* [TASKS FOR THIS EXERCISE]:
• 1. Set down the part of the article about the Hurricane Ida documentary that runs from "The two-minute and" to "past ten years.", copying it word for word.
• 2. According to the article about the Hurricane Ida documentary, what made the documentary possible?
• 3. Summarize the article about the Hurricane Ida documentary in two sentences.

On the one year after Nicholls State University and the bayou region of Southeast Louisiana saw detrimental damages from Hurricane Ida, the school released a film trailer for their documentary film that will cover the storm, damages, and Nicholls’ response to it, according to this news report. The documentary is titled Washing Away, and while it’s set to release sometime in Fall 2022, there is a limited amount of information on the project outside of the eye-opening footage and scope on display in the trailer, which can be viewed here. Posted alongside the trailer on Nicholls State University’s social media feeds, the school said, “on the one-year anniversary of this devastating storm, we remember the events and take a look forward at how Nicholls State University is working to mitigate coastal land loss. This trailer gives a glimpse at the full documentary to be released in Fall 2022.”
The two-minute and thirty-second trailer was able to give a glimpse at the soon-to-come documentary that will be released later this year. The documentary was made possible by a grant from the Bayou Community Foundation, the charitable foundation that’s been “solely focused on building and sustaining the communities of Lafourche Parish, Terrebonne Parish, and Grand Isle” for the past ten years.

* [DATASET RECORDS]:
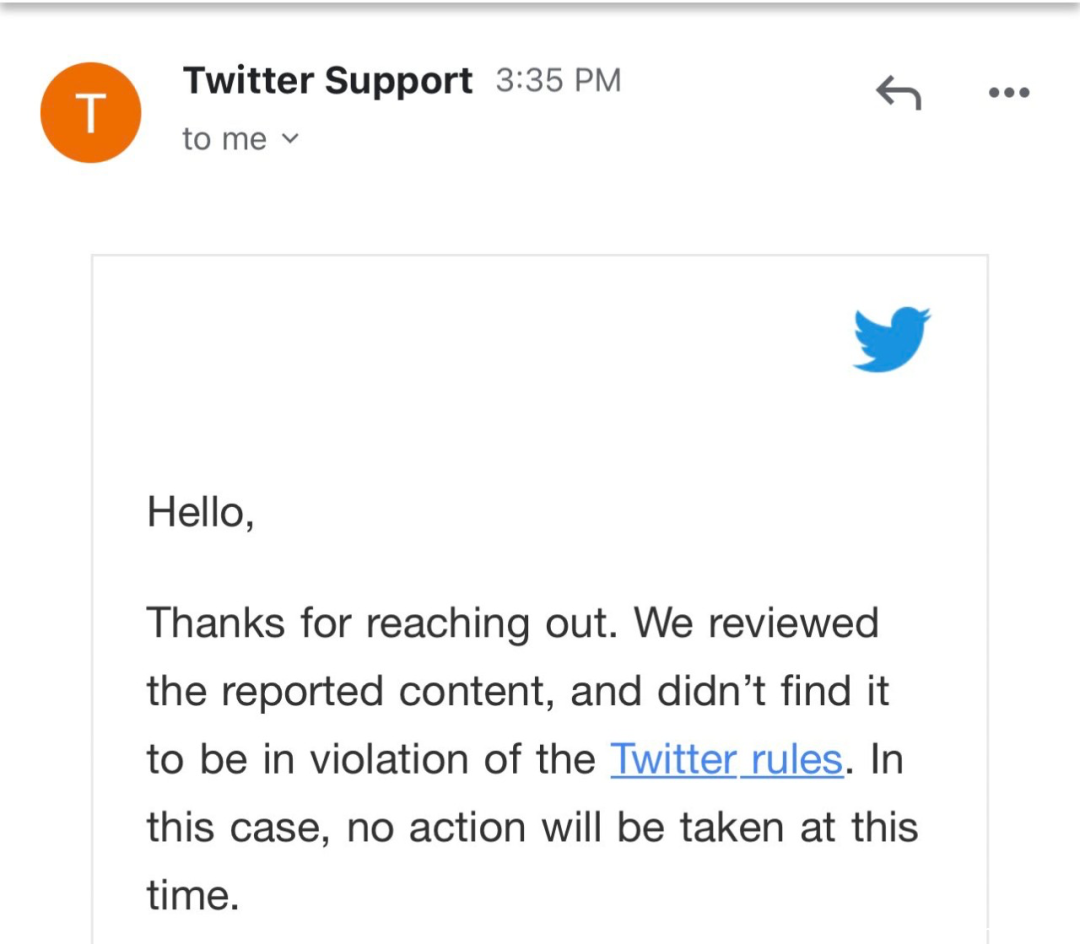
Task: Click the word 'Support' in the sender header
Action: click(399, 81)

---

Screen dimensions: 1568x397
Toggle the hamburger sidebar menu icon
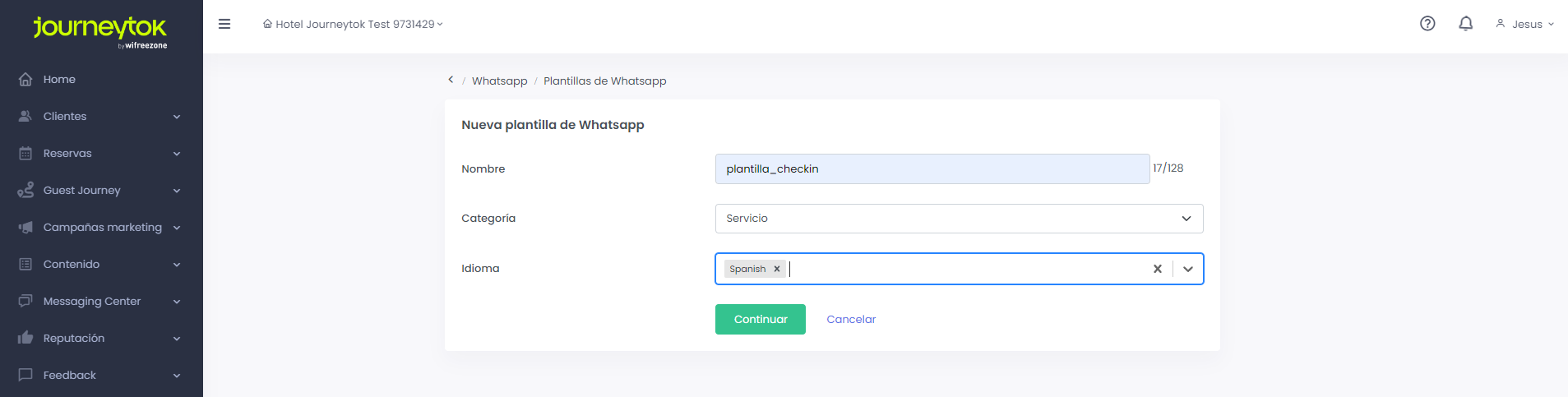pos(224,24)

...

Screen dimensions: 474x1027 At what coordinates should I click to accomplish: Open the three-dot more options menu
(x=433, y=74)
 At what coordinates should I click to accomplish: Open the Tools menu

* [OUTPUTS IN ORDER]:
• 1.
The two-minute and thirty-second trailer was able to give a glimpse at the soon-to-come documentary that will be released later this year. The documentary was made possible by a grant from the Bayou Community Foundation, the charitable foundation that’s been “solely focused on building and sustaining the communities of Lafourche Parish, Terrebonne Parish, and Grand Isle” for the past ten years.

• 2. A grant from the Bayou Community Foundation made the documentary possible.

• 3. On the one-year anniversary of Hurricane Ida, Nicholls State University released a trailer for Washing Away, a documentary about the storm, its damage, and the university's response, set for release in Fall 2022. The two-minute and thirty-second trailer offers a glimpse of the film, which was made possible by a grant from the Bayou Community Foundation.